Search engine friendliness Both platforms are pretty search engine friendly, and Drupal Commerce is pretty search-engine friendly out of the box. Magento is well optimised, though be careful with some off-the-shelf Magento themes being pretty poorly built.
Scability Magento wins this round: it’s more readily proven scalable for large-scale enterprise websites, but expect Drupal Commerce to catch up soon!
Checkout process Drupal Commerce’s checkout process is pretty smooth out of the box, but expect to spend some time fine-tuning it. Magento’s one page checkout is well developed, and nicely enhanced with JavaScript.

So, Magento or Drupal Commerce?

Both Magento and Drupal Commerce are solid ecommerce systems. For any serious ecommerce store, I’d personally chose Magento, but it’s well worth keeping an eye on Drupal Commerce as the months go by!
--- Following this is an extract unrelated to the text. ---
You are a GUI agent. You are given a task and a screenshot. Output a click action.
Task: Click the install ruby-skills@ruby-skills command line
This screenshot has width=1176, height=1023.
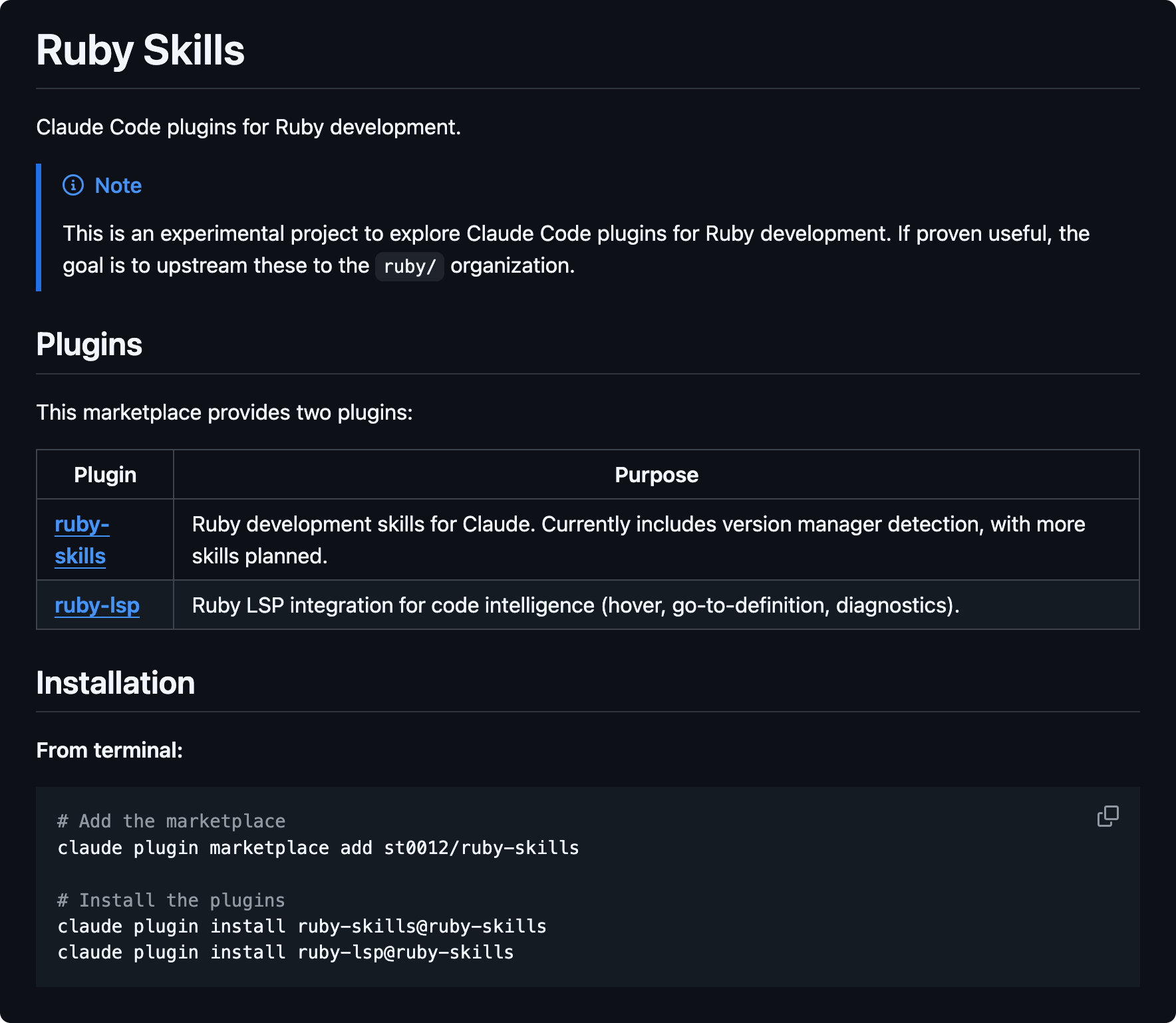[302, 927]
10 Responses to “Magento vs Drupal Commerce”

  1. Ryan

    Thanks for posting this first look comparison! Not a whole lot of these yet, but we expect them to come more regularly. (The only other I know of came through the French Le Journal Du Net, which ranked Drupal Commerce favorably over Magento on its openness – as in licensing / community – and flexibility but as you said not its polish.)
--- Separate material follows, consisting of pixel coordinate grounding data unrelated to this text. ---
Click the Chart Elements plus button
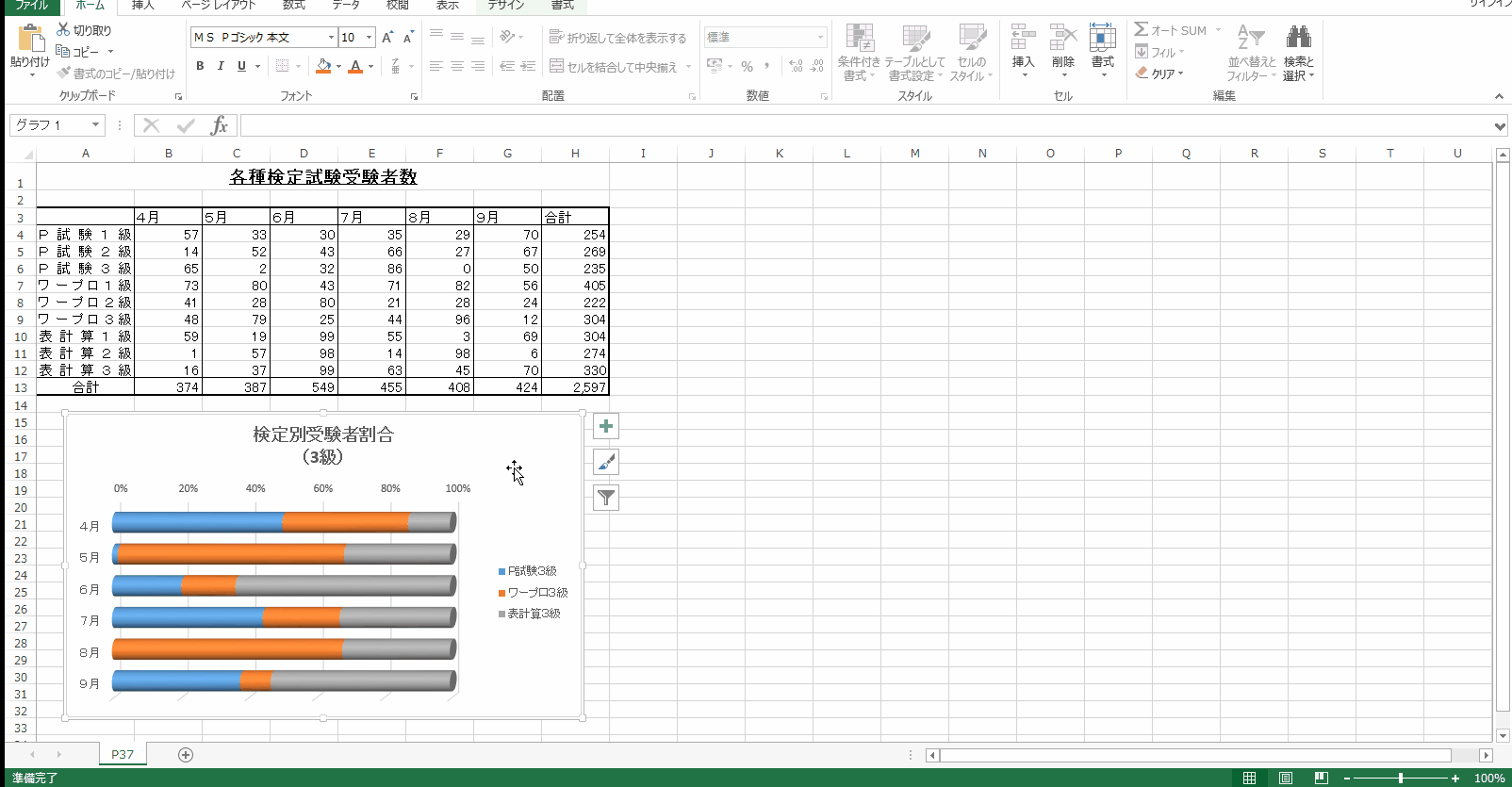 (606, 427)
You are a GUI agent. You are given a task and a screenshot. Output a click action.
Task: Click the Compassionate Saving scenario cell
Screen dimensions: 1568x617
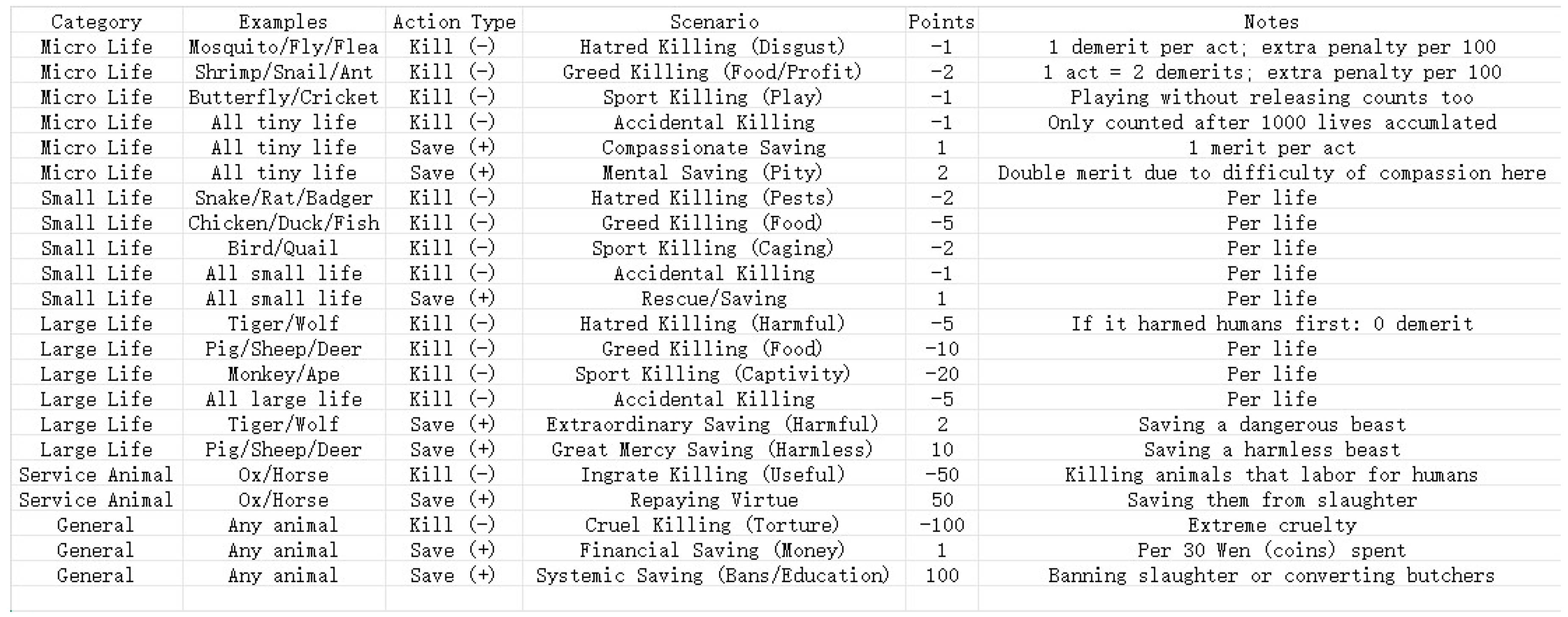point(714,147)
    One of the current efforts to help new users and developers understand the possibilities with Drupal and to simplify a lot of the configuration of advanced features is Commerce Kickstart 2.x. It’s going to look a lot more like an eCommerce application out of the box, with both a sharp store-friendly theme and back-office tweaks to make it much easier to administer products and orders on-site. We’ve had a couple blog posts on its progress, but you can start with the most recent and follow the link to the previous one with a lot more screenies and detail:


  2. Richard Carter

    Thanks for the comment, Ryan. We used the Kickstart package and was much easier to get Drupal Commerce up and running than I expected, always a pleasant surprise!

  3. Kasper

    It also depends on the existing knowledge and setup. If you’ve been building Drupal sites for a couple of years and you want to turn an existing (non e-commerce) Drupal website into an e-commerce site. It makes a lot of sense to continue with Drupal and simply add Drupal Commerce to your site.

    • Richard

      A valid point; certainly would make sense to continue to use Drupal for ecommerce if the client’s familiar with it already!

  4. Tomas

    At the moment I am searching for a shopping cart solution, to migrate from VirtueMart. I had already decided on a migration tool- Cart2Cart , I think it is really worth attention as it can prevent from any serious mistakes like data loss or info duplication. But still not sure about about the platform.
    I am trying to compare Magento, which is the the most popular one with some others shopping carts. Actually, I don’t know exactly if Magento is the best one, but definitely the most famous. But finally, thanks to you, I started to think about Drupal. It is rather good choice

  5. Gery

    Thank you for this excellent article. We are in January, 2013. What would you recommend today? Drupal or Magento?
    Thanks again.

    • Richard

      Really depends what you’re after – drop us an email (see our contact page) if you’d like more info!

  6. Web Dux

    I always consider Magento and Drupal commerce. Yes, Magento is professional commerce platform but Drupal can do more things.

    Only considering online shop, Magento seems better but we have to consider how to build buyer group, which not only buy products directly, which may always are interesting one thing then I think Drupal will be better because Drupal can do more, such as Forum, you customers could talk on their interesting things and when they have requirement to buy, they could place the order on your website directly. So I think Drupal will win the game.